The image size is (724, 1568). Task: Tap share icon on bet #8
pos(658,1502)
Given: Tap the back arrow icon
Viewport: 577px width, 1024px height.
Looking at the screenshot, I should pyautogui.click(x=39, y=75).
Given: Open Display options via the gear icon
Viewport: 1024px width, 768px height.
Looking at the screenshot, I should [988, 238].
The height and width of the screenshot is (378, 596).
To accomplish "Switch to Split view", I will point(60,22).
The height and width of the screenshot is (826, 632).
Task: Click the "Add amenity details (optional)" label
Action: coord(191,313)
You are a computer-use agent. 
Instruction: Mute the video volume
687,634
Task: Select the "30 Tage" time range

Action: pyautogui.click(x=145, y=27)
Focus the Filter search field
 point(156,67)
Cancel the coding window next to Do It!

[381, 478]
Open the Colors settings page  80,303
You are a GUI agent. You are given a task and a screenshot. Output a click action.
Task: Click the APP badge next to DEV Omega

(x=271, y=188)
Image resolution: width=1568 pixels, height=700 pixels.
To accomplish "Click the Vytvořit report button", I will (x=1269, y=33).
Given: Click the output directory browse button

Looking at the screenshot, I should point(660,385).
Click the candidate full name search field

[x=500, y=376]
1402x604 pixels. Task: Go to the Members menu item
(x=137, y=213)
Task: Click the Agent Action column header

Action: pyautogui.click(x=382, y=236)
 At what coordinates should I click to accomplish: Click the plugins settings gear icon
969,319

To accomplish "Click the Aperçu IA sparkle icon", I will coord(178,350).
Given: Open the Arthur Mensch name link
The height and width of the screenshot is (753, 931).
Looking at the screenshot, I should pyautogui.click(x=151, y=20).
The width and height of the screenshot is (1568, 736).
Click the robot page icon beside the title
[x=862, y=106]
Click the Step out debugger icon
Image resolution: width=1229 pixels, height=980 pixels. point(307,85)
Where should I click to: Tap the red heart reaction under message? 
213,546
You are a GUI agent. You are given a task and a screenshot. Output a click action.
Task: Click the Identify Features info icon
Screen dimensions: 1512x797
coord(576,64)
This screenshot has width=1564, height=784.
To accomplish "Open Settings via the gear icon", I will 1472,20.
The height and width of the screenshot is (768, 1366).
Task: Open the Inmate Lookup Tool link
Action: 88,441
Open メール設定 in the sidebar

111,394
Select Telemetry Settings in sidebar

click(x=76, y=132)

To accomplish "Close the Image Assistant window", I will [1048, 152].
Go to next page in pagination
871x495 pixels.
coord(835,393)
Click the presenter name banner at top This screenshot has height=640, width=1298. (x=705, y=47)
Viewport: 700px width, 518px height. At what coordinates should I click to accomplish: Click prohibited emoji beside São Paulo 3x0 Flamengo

========

Reproduce every one of the records above word for word, line by line, without changing anything.

The image size is (724, 1568). Task: Tap share icon on bet #8
pos(658,1502)
Given: Tap the back arrow icon
Viewport: 577px width, 1024px height.
Looking at the screenshot, I should pyautogui.click(x=39, y=75).
Given: Open Display options via the gear icon
Viewport: 1024px width, 768px height.
Looking at the screenshot, I should [988, 238].
The height and width of the screenshot is (378, 596).
To accomplish "Switch to Split view", I will point(60,22).
The height and width of the screenshot is (826, 632).
Task: Click the "Add amenity details (optional)" label
Action: coord(191,313)
You are a computer-use agent. 
Instruction: Mute the video volume
687,634
Task: Select the "30 Tage" time range

Action: pyautogui.click(x=145, y=27)
Focus the Filter search field
 point(156,67)
Cancel the coding window next to Do It!

[381, 478]
Open the Colors settings page  80,303
You are a GUI agent. You are given a task and a screenshot. Output a click action.
Task: Click the APP badge next to DEV Omega

(x=271, y=188)
Image resolution: width=1568 pixels, height=700 pixels.
To accomplish "Click the Vytvořit report button", I will (x=1269, y=33).
Given: Click the output directory browse button

Looking at the screenshot, I should point(660,385).
Click the candidate full name search field

[x=500, y=376]
1402x604 pixels. Task: Go to the Members menu item
(x=137, y=213)
Task: Click the Agent Action column header

Action: pyautogui.click(x=382, y=236)
 At what coordinates should I click to accomplish: Click the plugins settings gear icon
969,319

To accomplish "Click the Aperçu IA sparkle icon", I will coord(178,350).
Given: Open the Arthur Mensch name link
The height and width of the screenshot is (753, 931).
Looking at the screenshot, I should pyautogui.click(x=151, y=20).
The width and height of the screenshot is (1568, 736).
Click the robot page icon beside the title
[x=862, y=106]
Click the Step out debugger icon
Image resolution: width=1229 pixels, height=980 pixels. point(307,85)
Where should I click to: Tap the red heart reaction under message? 
213,546
You are a GUI agent. You are given a task and a screenshot. Output a click action.
Task: Click the Identify Features info icon
Screen dimensions: 1512x797
coord(576,64)
This screenshot has width=1564, height=784.
To accomplish "Open Settings via the gear icon", I will 1472,20.
The height and width of the screenshot is (768, 1366).
Task: Open the Inmate Lookup Tool link
Action: 88,441
Open メール設定 in the sidebar

111,394
Select Telemetry Settings in sidebar

click(x=76, y=132)

To accomplish "Close the Image Assistant window", I will [1048, 152].
Go to next page in pagination
871x495 pixels.
coord(835,393)
Click the presenter name banner at top This screenshot has height=640, width=1298. (x=705, y=47)
Viewport: 700px width, 518px height. At what coordinates should I click to accomplish: Click prohibited emoji beside São Paulo 3x0 Flamengo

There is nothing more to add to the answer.